Responding to the firm’s feedback Ricoh services marketing development manager Gareth Parker says: “We’ve reinforced our stance since the launch that the 7110 is not a spot UV product but is in fact a clear toner technology. If operators follow guidelines it’s possible to perfectly swap the fifth unit and we are regularly reminding our clients.
“It’s a learning process. The machine’s ability to print twice to get a thicker spot gloss is testament to the accuracy of the registration.
“Since the initial product launch for both the Pro C7110 and 9110, Ricoh customers can now comfortably enjoy UK-national field service coverage.”
Overall Long is very pleased with the 9110 and the 7110: “The best things are that they have allowed us to up our output, offer a wider media range from 50-400gsm and helped to make us self-sufficient, so there’s no need to outsource now. We need to have the firepower to be able to meet clients’ time-critical requirements.”
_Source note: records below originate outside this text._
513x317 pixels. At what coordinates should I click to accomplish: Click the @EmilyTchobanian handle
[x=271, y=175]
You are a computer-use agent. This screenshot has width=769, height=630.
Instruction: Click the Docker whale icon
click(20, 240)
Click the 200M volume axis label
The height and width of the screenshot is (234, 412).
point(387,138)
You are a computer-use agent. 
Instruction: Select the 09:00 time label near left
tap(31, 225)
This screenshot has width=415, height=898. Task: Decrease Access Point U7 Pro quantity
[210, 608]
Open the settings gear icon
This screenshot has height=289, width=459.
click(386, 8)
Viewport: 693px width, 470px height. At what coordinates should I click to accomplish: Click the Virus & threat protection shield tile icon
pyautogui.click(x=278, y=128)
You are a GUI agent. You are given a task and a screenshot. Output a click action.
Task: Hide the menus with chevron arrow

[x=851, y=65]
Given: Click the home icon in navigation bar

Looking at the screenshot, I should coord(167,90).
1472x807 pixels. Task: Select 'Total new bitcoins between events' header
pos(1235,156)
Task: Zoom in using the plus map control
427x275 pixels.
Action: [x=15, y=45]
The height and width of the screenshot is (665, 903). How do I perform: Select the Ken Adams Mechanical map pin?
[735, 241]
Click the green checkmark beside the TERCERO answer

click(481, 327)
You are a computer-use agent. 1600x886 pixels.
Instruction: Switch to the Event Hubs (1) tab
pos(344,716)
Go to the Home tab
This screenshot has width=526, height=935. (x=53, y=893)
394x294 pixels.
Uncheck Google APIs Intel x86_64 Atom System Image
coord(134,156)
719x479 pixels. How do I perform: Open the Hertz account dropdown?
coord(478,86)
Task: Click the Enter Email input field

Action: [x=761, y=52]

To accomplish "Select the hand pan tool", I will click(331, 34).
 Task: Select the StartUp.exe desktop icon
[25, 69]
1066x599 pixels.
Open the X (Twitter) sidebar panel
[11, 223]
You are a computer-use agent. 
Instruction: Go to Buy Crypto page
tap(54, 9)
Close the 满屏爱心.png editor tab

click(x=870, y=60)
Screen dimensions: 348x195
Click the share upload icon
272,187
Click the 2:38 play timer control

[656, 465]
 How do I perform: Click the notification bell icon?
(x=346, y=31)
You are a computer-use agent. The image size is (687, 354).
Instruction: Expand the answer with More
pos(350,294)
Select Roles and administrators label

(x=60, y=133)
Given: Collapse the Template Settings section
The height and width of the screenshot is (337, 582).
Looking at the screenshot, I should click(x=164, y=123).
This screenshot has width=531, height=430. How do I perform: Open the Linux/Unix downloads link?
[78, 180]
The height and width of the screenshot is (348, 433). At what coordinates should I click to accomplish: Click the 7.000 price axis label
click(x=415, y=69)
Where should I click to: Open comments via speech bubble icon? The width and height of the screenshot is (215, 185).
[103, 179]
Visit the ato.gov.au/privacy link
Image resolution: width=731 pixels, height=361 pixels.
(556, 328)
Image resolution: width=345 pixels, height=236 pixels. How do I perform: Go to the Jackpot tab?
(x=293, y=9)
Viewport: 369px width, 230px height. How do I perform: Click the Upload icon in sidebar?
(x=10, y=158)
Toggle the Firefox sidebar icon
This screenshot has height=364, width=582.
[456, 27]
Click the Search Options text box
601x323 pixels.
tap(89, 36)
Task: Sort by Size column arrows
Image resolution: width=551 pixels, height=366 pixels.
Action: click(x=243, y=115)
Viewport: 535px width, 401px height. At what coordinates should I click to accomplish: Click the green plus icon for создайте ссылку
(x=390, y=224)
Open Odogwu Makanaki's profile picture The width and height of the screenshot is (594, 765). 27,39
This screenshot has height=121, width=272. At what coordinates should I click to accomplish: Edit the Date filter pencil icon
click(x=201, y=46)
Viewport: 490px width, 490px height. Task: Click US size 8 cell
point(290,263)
In fact the positive experience with a brand that he didn’t know previously means he’s already looking at additional Ricoh equipment. Location is crucial for the Kingswood iOptus business, and it would appear that a return trip to Telford is very much on the cards.
Max paper size 330x700mm
Max speed 130 A4ppm
Max resolution 1,200x4,800dpi
Paper weights 52-400gsm
Contact Ricoh 01784 416 900 www.ricoh.co.uk
Based in the heart of the City of London Kingswood iOptus offers a mix of printing and legal support services.
Its customer base is diverse covering legal, financial, media, retail and sports businesses. Services include colour and monochrome cut-sheet digital print and large-format work.
Its location just off Finsbury Square in Moorgate is key to its offering, alongside an impressive arsenal of digital printing kit that ensures it never has to turn a job down and can offer turnaround times of as little as two hours.
Why it was bought...
“We were looking to bolster our production and we wanted a faster machine that could handle higher volumes,” says director Robert Long. “It was also important that it could handle stocks up to 400gsm and banner sheets.” Additionally the firm took a second Ricoh, the 7110 to enable it to produce digital white and varnish effects.
How it has performed...
Long says: “The best things are that they have allowed us to up output, offer a wider media range and helped to make us self-sufficient, so there’s no need to outsource now. We need to have the firepower to be able to meet clients’ short deadlines.”